One of the central pillars of the Indigenous rights movement is the demand for the right to Free Prior and Informed Consent (FPIC) to any activities undertaken in our territories. When Indigenous communities have the right to decide what happens on their land, they retain control of their assets, the foundation upon which all of their current and future prosperity is based.
Indigenous groups and NGOs have done a great deal to define FPIC in a way that will empower Indigenous Peoples without leaving the concept of consent vulnerable to manipulation. One of the primary goals of First Peoples Worldwide’s corporate engagement effort is to go beyond defining FPIC to create operational practice and models for both Indigenous and corporate leaders so that they can put this concept to consistent and mutually beneficial use.
We are working to ensure that FPIC negotiations are inclusive and transparent, and that accurate information flows freely between interested parties. This effort has two main elements:
Supporting Indigenous Communities
Through our Keepers of the Earth Fund, First Peoples Worldwide makes a series of grants to Indigenous communities for projects aimed at strengthening their decision-making capabilities. We fund projects that seek to modernize Indigenous strategies for interface with outside negotiators while still retaining traditional forms of governance.
We provide funds to communities that are facing imminent land rights negotiations or other decisions, as well as to those that wish to improve their system of governance in order to build and strengthen community solidarity. Some grants are needed to simply fund travel between remote settlements in order to effect a collective decision, others fund training that streamlines decision-making strategies or pays for translation of documents into native Indigenous languages. We do not encourage any specific decisions or impose our views on how community decisions should be made—our funds go to communities that will use them to develop and strengthen the decision-making strategies that suit them best.
To help strengthen Indigenous self-governance by becoming a corporate sponsor of our Keepers of the Earth Fund, click here to contact us.
In May, 2012, First Peoples Worldwide conducted a training at the UN Permanent Forum on how to influence the standards by which corporations shape their policies toward Indigenous Peoples. To supplement the training, we published the Indigenous Peoples Guidebook for Free Prior Informed Consent and Corporation Standards, a detailed resource for Indigenous communities facing corporate negotiations.

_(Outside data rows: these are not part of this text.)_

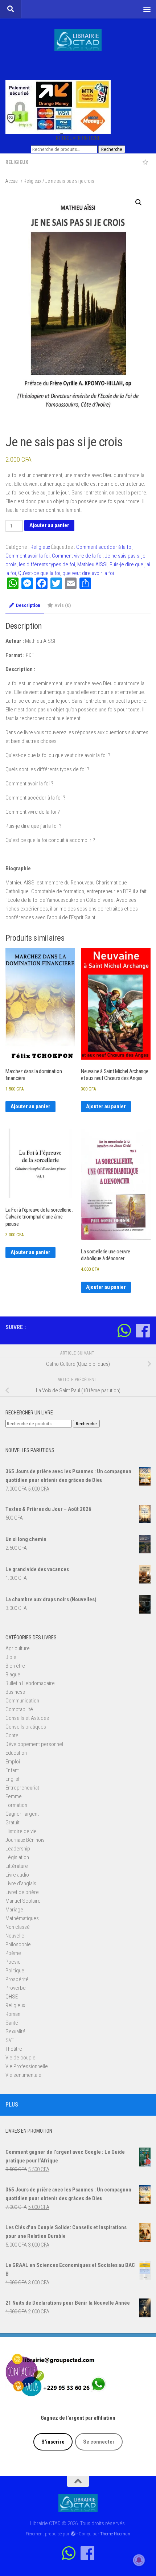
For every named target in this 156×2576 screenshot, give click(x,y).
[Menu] (147, 9)
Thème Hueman (115, 2533)
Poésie (13, 1962)
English (13, 1779)
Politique (14, 1970)
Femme (13, 1796)
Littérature (16, 1866)
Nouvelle (14, 1935)
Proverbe (15, 1988)
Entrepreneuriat (22, 1787)
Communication (22, 1700)
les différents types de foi (47, 564)
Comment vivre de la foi (77, 555)
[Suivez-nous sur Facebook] (143, 1330)
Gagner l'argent (22, 1814)
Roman (12, 2014)
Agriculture (17, 1648)
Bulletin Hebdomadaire (30, 1683)
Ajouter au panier (49, 525)
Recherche (111, 149)
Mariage (14, 1909)
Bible (10, 1657)
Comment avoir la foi (27, 555)
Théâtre (13, 2049)
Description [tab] (28, 605)
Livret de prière (22, 1892)
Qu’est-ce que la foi (39, 573)
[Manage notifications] (139, 2560)
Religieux (16, 162)
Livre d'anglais (20, 1883)
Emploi (12, 1761)
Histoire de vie (21, 1831)
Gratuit (12, 1822)
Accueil (12, 181)
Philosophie (18, 1944)
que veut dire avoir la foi (88, 573)
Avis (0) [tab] (62, 605)
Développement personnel (34, 1744)
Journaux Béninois (25, 1840)
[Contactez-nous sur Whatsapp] (124, 1330)
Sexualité (15, 2031)
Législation (17, 1857)
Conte (12, 1735)
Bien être (15, 1666)
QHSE (11, 1996)
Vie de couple (20, 2057)
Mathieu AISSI (92, 564)
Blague (12, 1674)
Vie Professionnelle (26, 2066)
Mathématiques (22, 1918)
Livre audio (17, 1875)
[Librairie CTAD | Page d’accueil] (78, 40)
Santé (11, 2023)
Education (16, 1753)
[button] (138, 202)
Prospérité (17, 1979)
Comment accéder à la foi (104, 547)
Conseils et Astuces (27, 1718)
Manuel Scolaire (23, 1901)
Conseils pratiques (25, 1727)
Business (15, 1692)
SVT (9, 2040)
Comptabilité (19, 1709)
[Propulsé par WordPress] (72, 2533)
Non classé (17, 1927)
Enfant (12, 1770)
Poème (13, 1953)
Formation (16, 1805)
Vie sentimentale (23, 2075)
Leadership (17, 1848)
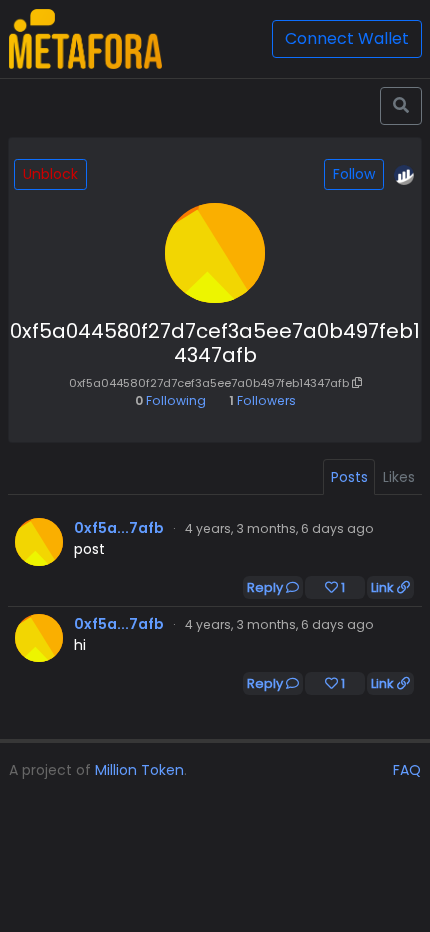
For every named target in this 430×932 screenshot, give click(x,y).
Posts (349, 477)
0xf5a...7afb (119, 528)
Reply (266, 587)
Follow (354, 174)
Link (384, 587)
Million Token (139, 770)
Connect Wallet (347, 38)
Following (170, 400)
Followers (262, 400)
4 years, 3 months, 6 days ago (279, 528)
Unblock (50, 174)
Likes (399, 477)
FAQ (407, 770)
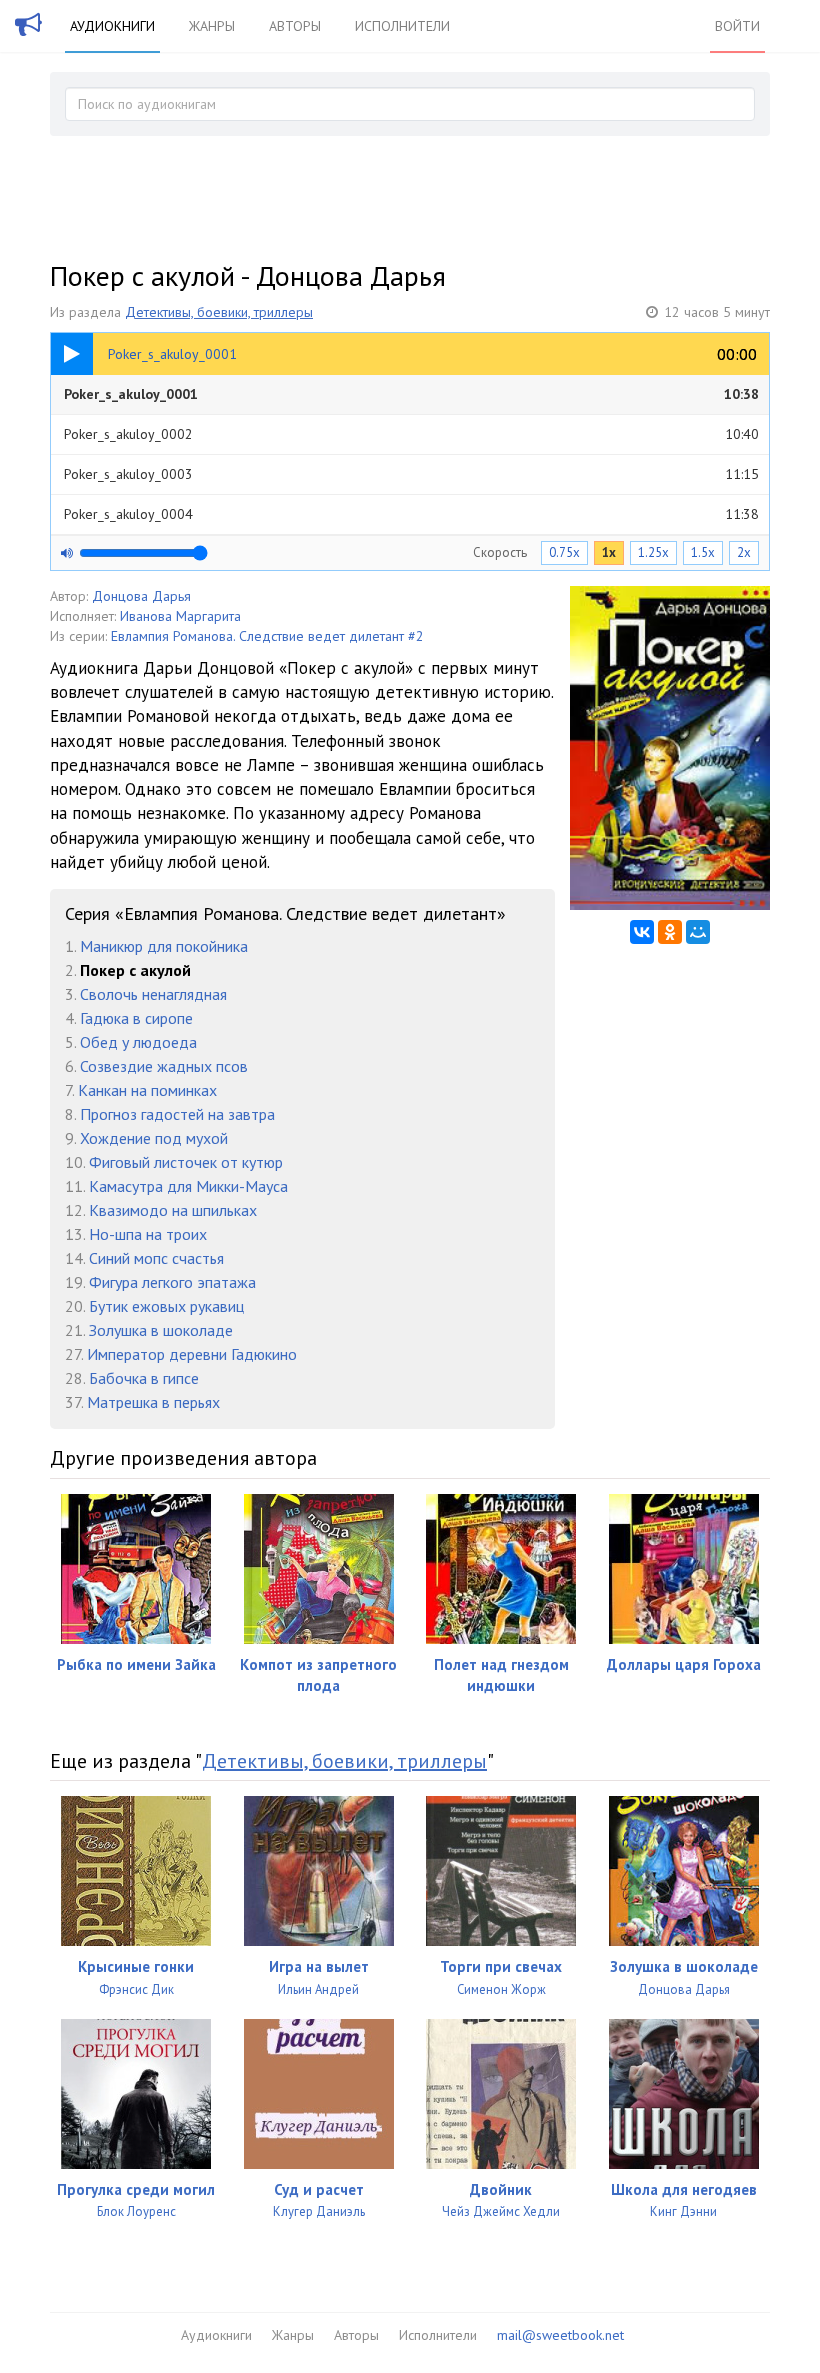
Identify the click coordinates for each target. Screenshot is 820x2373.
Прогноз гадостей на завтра (177, 1114)
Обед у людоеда (138, 1042)
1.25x (653, 552)
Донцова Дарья (141, 596)
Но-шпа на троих (148, 1234)
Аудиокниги (112, 26)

The guidebook provides information on all international treaties or instruments that provide Indigenous rights standards in both the public and private sectors.
If you would like to send us a copy of your company’s policies or guidelines regarding Indigenous Peoples, click here to contact us.
GLOBAL STANDARD SETTING
In order to help establish clear FPIC guidelines for corporations, First Peoples Worldwide collaborates with a number of the standard-setting associations that advise the major industries. We recently served on the technical committee of the Global Reporting Initiative, which provides sustainability reporting frameworks for companies worldwide. We continue to submit recommendations for reporting indicators to GRI on a regular basis, as well as to contribute to their newsletters in order to raise corporate awareness about Indigenous issues.

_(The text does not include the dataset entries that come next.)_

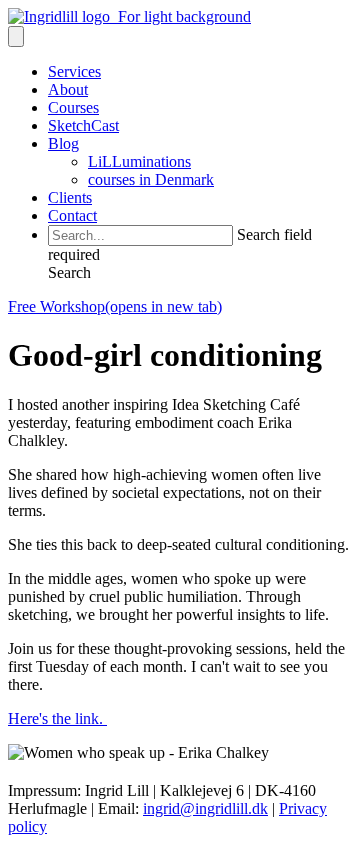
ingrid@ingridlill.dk (205, 808)
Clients (70, 197)
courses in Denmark (151, 179)
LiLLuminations (139, 161)
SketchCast (83, 125)
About (68, 89)
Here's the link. (57, 718)
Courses (73, 107)
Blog (63, 143)
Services (74, 71)
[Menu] (16, 36)
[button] (69, 272)
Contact (72, 215)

Similarly, we are working with the International Petroleum Industry Environmental and Conservation Association (IPIECA), the International Council on Mining and Metals (ICMM), and other industry associations to ensure that Indigenous concerns are included in industry-wide standard.
We also draw much of our standard-setting guidelines from the International Standard for Integrated Sustainability (ISIS) to bring all stakeholders in multiple industries under one, consistent umbrella of FPIC standards.